Spaces inside struct data type causing issues seemed pretty weird to me so for the purpose of this article I decided to perform a little test - I'll create 4 tables containing same columns; the only difference will be in struct definition (space or no space between struct fields) and the way of creating the table (Hive DDL query or Terraform script). Combining this alltogether gives us 4 different combinations:

  • Hive DDL query with spaces (table books_hive_ddl_without_spaces)
  • Hive DDL query no spaces (table books_hive_ddl_with_spaces)
  • Terraform script with spaces (table books_tf_with_spaces)
  • Terraform script no spaces (table books_tf_without_spaces)

This way we'll find out whether this is only Terraform issue or maybe we should avoid them in Hive DDL queries as well.

Exemplary data

I created a simple JSON file and uploaded it to S3 bucket - it will serve as data for all tables we'll create. It contains some information about Lord of the Rings book (isbn, title, author, edition's published date). Since 2 reviews of book are included as well, we'll use array of struct to model this nested data structure in Glue Data Catalog Table.

JSON's content:

{
  "isbn": "9780544003415",
  "title": "The Lord of the Rings",
  "author": "J.R.R. Tolkien",
  "published": "2012-08-14",
  "reviews": [
    {
      "name": "John Doe",
      "rating": 5,
      "created_at": "2014-09-15 03:02:05.324",
      "text": "Masterpiece! I recommend this book to everyone!"
    },
    {
      "name": "Mark Smith",
      "rating": 4,
      "created_at": "2014-10-11 14:01:02.123",
      "text": "Great book!"
    }
  ]
}

Case 1: Hive DDL query without spaces

Let's create first table using Hive DDL command and make sure there are no spaces separating struct fields.

Hive DDL command:

CREATE EXTERNAL TABLE IF NOT EXISTS books_hive_ddl_without_spaces (
         isbn STRING,
         title STRING,
         author STRING,
         published DATE,
         reviews ARRAY<STRUCT<name:STRING,rating:TINYINT,created_at:TIMESTAMP,text:STRING>>
)
ROW FORMAT SERDE 'org.openx.data.jsonserde.JsonSerDe' LOCATION 's3://athena-jszafran-test-data/books/'

Executing above in Athena's console results in Query successful. message.

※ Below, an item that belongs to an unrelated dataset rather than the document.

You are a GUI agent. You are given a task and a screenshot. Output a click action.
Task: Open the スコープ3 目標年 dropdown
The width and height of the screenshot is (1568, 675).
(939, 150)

Let's try to run simple query to make sure that table's row count is what we're expecting (1 row).

SELECT COUNT(*) row_cnt
FROM books_hive_ddl_without_spaces; 

We're getting rows count equal to 1. So far so good, no issues encountered.

Case 2: Hive DDL query with spaces

Time to add spaces to separate struct fields (for the reviews column).

Hive DDL command:

CREATE EXTERNAL TABLE IF NOT EXISTS books_hive_ddl_with_spaces (
         isbn STRING,
         title STRING,
         author STRING,
         published DATE,
         reviews ARRAY<STRUCT<name:STRING, rating:TINYINT, created_at:TIMESTAMP, text:STRING>>
)
ROW FORMAT SERDE 'org.openx.data.jsonserde.JsonSerDe' LOCATION 's3://athena-jszafran-test-data/books/'

Query execution succeeds and new table is created. Let's try to test it with similar query as previously:

SELECT COUNT(*) row_cnt
FROM books_hive_ddl_with_spaces; 

Row count == 1 and no errors - looks like spaces do not cause any issues to Athena's/Glue parser and everything works properly.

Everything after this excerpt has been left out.